Yaklaşık 8 ay önce, 1994’ten bu yana sürdürdüğünüz Belediye Başkanlığı görevinizi, Yerel Seçimler sonucunda seçilen yeni isme bıraktınız. Yapılan seçimle ilgili bazı kuşkularınız ve itirazlarınız vardı. Bu itirazlardan bir sonuç alabildiniz mi ve kuşkularınızın tamamıyla bittiğini söyleyebilir misiniz?

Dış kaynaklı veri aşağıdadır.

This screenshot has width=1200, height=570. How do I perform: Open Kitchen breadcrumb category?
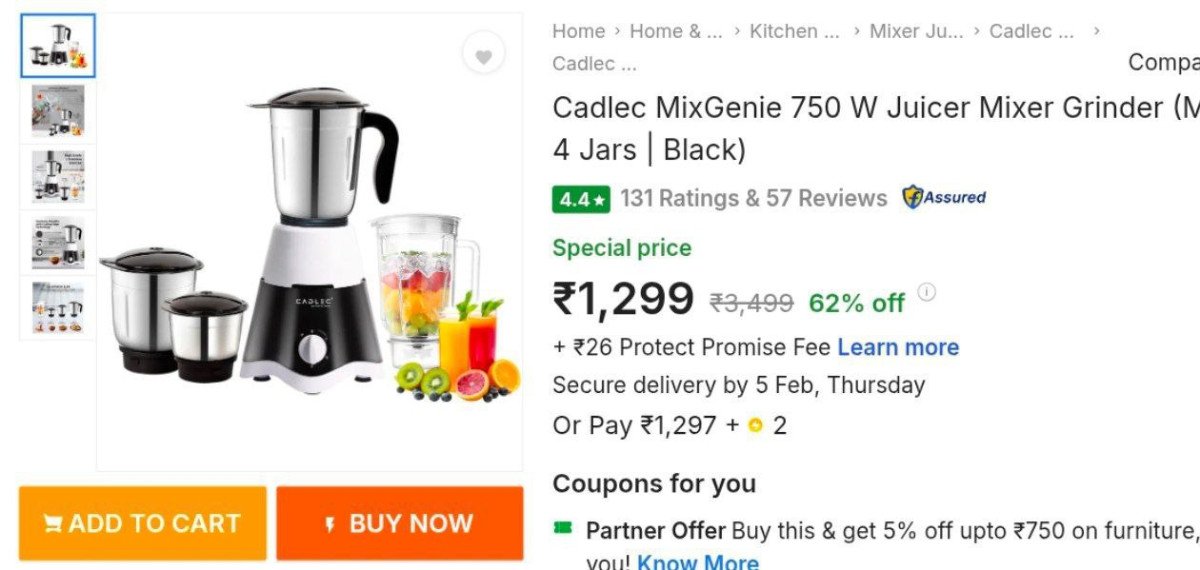[x=795, y=31]
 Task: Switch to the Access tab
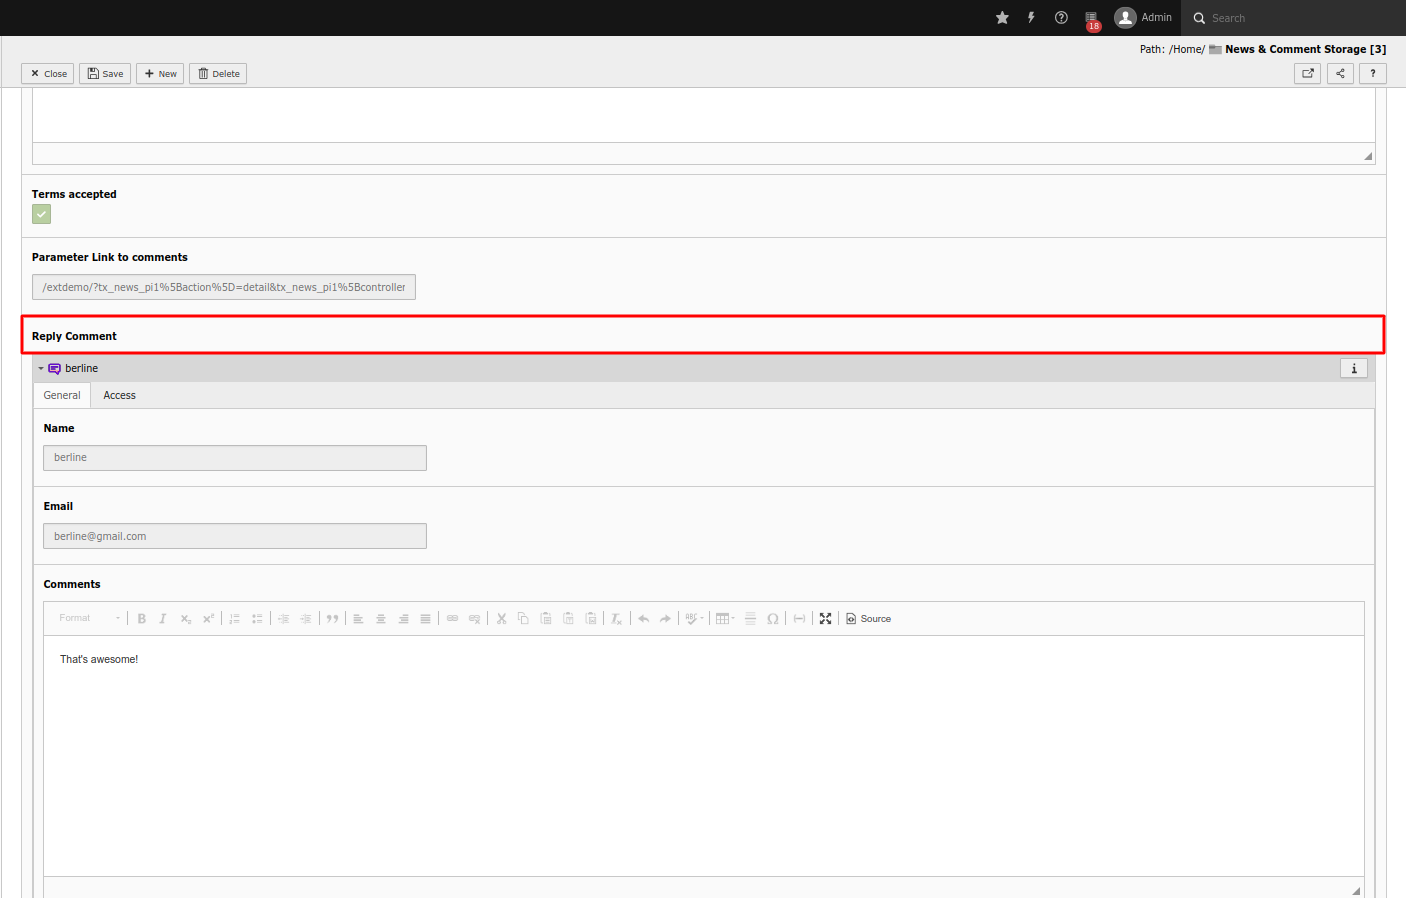pyautogui.click(x=119, y=395)
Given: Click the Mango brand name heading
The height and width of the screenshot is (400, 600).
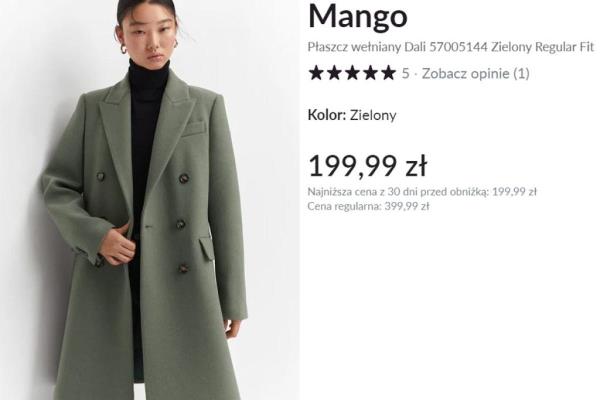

Bütün yasal haklarımı kullandım. Çünkü seçimin şaibeli olduğuna inanıyorum. İlk gün de aynı demeci vermiştim. Bu seçim şaibeli bir seçimdir. Seçimi kaybetmedim, seçimi elimden bir takım güçler aldılar. Buna yürekten inanıyorum ve bu inancım asla değişmeyecek. Öyle zannediyorum ki, Ereğli’de yaşayan çoğunluk da, benimle aynı düşüncede. Yasal süreçlerin hepsinden geçtik. Hatta en son Anayasa Mahkemesi’ne bireysel başvuru hakkımı kullandım. Ancak oradan henüz elime müspet ya da menfi bir yanıt gelmedi. Bu saatten sonra gelir mi diye sorarsanız. Gelmeyebilir de. Süreç ilerlemiş vaziyette. Ancak ben içimin rahat olması için hukuk arayışını sonuna kadar sürdürdüm. En son bireysel başvuru hakkımı da kullandım. Şu ana kadar da o konuda herhangi bir bilgi gelmedi Anayasa Mahkemesi’nden.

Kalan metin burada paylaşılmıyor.